• **Task description**:
Look through the listing for the string "computer" and copy out every line that holds it.

• **Supplied data**:

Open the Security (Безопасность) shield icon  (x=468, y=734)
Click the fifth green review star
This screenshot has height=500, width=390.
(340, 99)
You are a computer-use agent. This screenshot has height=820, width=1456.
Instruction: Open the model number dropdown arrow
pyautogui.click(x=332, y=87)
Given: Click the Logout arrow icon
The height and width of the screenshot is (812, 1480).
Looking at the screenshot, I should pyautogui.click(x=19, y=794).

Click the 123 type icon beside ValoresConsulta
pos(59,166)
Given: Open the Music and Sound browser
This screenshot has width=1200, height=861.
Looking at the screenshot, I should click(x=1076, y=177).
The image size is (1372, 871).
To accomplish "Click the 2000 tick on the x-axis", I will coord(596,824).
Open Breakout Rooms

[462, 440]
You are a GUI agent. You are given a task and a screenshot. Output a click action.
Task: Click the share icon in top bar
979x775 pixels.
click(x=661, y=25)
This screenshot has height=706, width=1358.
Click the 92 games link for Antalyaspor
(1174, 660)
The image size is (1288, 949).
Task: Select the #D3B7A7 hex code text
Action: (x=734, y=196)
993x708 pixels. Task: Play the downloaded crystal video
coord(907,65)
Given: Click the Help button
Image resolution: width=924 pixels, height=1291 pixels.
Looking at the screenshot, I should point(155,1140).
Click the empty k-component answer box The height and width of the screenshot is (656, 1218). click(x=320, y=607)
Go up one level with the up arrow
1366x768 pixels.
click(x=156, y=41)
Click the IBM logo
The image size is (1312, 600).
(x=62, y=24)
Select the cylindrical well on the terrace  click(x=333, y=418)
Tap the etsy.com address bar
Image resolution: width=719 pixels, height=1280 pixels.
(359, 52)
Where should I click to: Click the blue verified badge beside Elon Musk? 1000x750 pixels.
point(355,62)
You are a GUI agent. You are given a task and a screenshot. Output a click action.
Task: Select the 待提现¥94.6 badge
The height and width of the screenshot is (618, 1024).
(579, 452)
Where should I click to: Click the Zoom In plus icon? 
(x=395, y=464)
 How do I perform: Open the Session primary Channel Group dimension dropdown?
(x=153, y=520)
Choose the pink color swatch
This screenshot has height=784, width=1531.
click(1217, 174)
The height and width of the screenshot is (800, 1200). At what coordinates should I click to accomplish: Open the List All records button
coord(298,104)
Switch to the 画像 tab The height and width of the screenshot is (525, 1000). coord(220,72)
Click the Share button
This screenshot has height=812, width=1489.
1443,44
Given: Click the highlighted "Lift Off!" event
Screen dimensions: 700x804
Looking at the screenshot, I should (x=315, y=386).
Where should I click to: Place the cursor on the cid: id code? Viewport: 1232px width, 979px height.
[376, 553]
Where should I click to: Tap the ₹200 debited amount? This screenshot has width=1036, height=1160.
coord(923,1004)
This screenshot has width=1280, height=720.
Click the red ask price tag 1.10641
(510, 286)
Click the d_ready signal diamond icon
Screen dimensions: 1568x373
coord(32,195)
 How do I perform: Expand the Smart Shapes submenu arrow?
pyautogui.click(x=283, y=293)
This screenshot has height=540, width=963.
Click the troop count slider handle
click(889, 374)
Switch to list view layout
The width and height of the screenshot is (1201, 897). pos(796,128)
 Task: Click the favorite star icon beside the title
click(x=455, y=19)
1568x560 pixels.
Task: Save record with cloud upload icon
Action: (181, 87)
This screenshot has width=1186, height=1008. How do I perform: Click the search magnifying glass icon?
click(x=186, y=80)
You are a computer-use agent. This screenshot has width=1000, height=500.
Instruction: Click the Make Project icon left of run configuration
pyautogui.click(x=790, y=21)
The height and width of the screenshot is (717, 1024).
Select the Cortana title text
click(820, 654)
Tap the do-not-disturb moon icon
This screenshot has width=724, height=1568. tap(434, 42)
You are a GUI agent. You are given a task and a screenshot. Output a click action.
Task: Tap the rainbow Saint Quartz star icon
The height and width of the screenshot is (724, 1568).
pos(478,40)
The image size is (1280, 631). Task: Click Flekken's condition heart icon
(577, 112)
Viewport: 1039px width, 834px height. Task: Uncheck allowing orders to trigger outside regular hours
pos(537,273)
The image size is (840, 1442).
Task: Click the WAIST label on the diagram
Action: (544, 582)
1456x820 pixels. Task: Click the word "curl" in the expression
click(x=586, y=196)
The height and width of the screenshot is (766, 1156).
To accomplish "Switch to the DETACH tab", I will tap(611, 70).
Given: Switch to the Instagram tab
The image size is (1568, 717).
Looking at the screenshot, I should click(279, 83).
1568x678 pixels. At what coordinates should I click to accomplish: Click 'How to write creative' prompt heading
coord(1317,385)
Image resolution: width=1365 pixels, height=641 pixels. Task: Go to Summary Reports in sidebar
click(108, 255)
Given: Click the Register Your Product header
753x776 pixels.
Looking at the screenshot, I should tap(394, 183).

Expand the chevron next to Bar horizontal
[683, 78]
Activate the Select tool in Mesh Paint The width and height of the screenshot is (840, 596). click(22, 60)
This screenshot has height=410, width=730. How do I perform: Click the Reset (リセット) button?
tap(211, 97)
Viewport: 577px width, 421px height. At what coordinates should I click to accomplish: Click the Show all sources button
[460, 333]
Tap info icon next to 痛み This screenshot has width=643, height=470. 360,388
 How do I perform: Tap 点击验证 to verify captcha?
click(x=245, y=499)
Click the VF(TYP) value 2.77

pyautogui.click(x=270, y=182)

• **Written answer**:
You are a computer-use agent. This screenshot has height=820, width=1456.
You are a computer-use agent. This screenshot has width=1000, height=500.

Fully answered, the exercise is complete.